Old Lyme finalizes $38.8 million budget with 0.79-mill tax rate increase
Old Lyme — At a virtual meeting Monday, the Board of Finance finalized the town’s 2020-21 budget, setting the tax rate at 23.2 mills — 0.79 mill higher than this year’s.
The finance board was able to quickly finalize the budget after making a presentation Monday due to an executive order by Gov. Ned Lamont allowing towns to pass their budgets this year without referendum votes due to the coronavirus pandemic. The Board of Selectmen authorized the Board of Finance to adopt the $38.8 million budget and set the tax rate.

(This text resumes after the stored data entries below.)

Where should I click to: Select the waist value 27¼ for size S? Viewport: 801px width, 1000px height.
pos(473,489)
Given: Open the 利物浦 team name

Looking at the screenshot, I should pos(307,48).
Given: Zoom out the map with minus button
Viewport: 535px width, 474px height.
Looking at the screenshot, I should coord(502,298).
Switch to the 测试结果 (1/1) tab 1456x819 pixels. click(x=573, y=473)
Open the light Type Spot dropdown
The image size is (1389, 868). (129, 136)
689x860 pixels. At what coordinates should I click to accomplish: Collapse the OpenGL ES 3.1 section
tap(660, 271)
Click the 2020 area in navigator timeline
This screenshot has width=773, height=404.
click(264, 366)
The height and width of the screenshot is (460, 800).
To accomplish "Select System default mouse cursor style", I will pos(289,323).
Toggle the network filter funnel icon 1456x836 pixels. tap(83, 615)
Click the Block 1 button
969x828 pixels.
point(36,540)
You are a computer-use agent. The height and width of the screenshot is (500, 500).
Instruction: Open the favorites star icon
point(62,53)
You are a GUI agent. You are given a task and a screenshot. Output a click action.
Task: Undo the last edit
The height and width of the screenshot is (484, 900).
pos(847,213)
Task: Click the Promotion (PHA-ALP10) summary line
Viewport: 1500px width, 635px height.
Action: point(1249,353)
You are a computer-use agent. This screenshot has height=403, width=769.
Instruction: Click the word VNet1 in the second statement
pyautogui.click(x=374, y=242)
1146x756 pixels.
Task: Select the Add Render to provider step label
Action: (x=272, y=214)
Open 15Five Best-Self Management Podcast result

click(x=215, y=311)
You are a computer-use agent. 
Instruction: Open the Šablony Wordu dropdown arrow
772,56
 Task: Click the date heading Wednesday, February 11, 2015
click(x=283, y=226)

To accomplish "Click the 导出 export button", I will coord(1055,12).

Differing only slightly from what was presented at a public hearing late last month, the finance board presented a slightly decreased 2020-21 spending plan after the Region 18 Board of Education earlier this month decreased its $35 million 2020-21 spending plan. That saved Old Lyme $160,000 from the $27.7 million share the town will pay into the district next year. Both Lyme and Old Lyme pay portions of the school district's budget based on the percentage of students from each town.
Old Lyme's overall budget, which includes general government, capital expenses and education, is 0.27%, or $109,613, less than this year’s spending plan. Government spending is expected to increase by 2.6% with a proposed $9.8 million budget, while capital expenditures are down by 19.9% at $1.4 million.
Despite the slight decrease in the overall budget, town officials still proposed increasing the tax rate by 0.79 mill, a 3.52% bump. That increase was required due to a revaluation this past year that lowered the town's grand list, Board of Finance Chairman Andy Russell said by phone Tuesday, leaving the town with a $493,987 deficit if it were to use the same tax rate as this fiscal year.
The proposed 23.2 mill rate will mean a resident owning a home with an assessed value of $243,000 will pay $5,638, or $192 more, in taxes next year, while a resident owning a home assessed at $378,100 will pay $8,772, or $299 more, next year.
In an effort to avoid an even larger tax rate increase this year, Russell told The Day the board opted to allocate $800,000 from the town’s $9.25 million surplus, as it had last year for the very same reason. The Board of Finance also has allocated another $328,500 from the surplus to help pay for Mile Creek Road Bridge repairs, $70,000 to go toward road repairs and $135,000 for sidewalk repairs on Ferry Road, which would bring the surplus total to $8.1 million at the end of the 2020-21 fiscal year, Russell said.
"We may or may not end up using all that and some might go back to the surplus," he said.
Russell also said Tuesday that because the budget was adopted by the finance board in March, "before the pandemic started," it does not include potential spending plans or savings for the coronavirus. He said the Board of Finance will "keep an eye on tax receipts in July, August and September to make sure we are tracking where we need to be. If we have to make adjustments during the year, we will make those recommendations to the Board of Selectmen."
The Board of Selectmen opted last month to offer property taxpayers a low interest rate on any delinquent tax bills, one of two relief options Lamont called for in an executive order in response to the pandemic.